Dive Brief:
- Pharmaceutical industry CIOs and CMOs aren't the best of buddies, but they should be, according to a new study by Accenture released this week.
- The study asked the same questions of senior pharma executives, and compared the answers to conclude that there is a cultural disconnect between chief marketing and information officers. More than 90% of the CIOs surveyed said that they'd like to see more alignment between IT and marketing, while only 58% of marketing execs felt the same way—a 33% difference.

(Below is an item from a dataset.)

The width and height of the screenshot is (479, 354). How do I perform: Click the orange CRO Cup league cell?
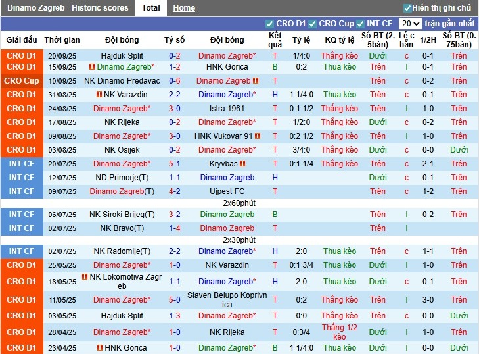click(x=22, y=81)
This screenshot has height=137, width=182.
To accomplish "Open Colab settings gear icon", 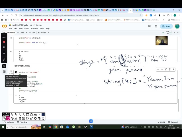I will click(x=156, y=26).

- "The reasons for the difference include traditional structures, cultures and sales representative-led commercial models," said Anne O’Riordan, senior managing director of Accenture's Life Sciences industry group in the release announcing the study's results.
Dive Insight:
Territorial squabbles are common in large corporate environments, and the rift between marketing and IT is not indigenous to the pharmaceutical industry. Marketers rely more on experience and creativity, even as the advertising business tends to lean more heavily on analytics to drive their ad buys. Traditional marketing executives tend to put more faith in creative ideas than statistically-driven analytics, while IT managers are typically engineers and are not trained to go with their instincts. They follow the numbers, and allow the data to dictate their choices.
This rift in ideologies is complicated by the fact that marketers are generally paid less than IT professionals. As an example, Salary.com lists the median salary for a CMO in New York City at $253,000, compared to their listing for a Big Apple CIO who makes $291,000, a 14% difference.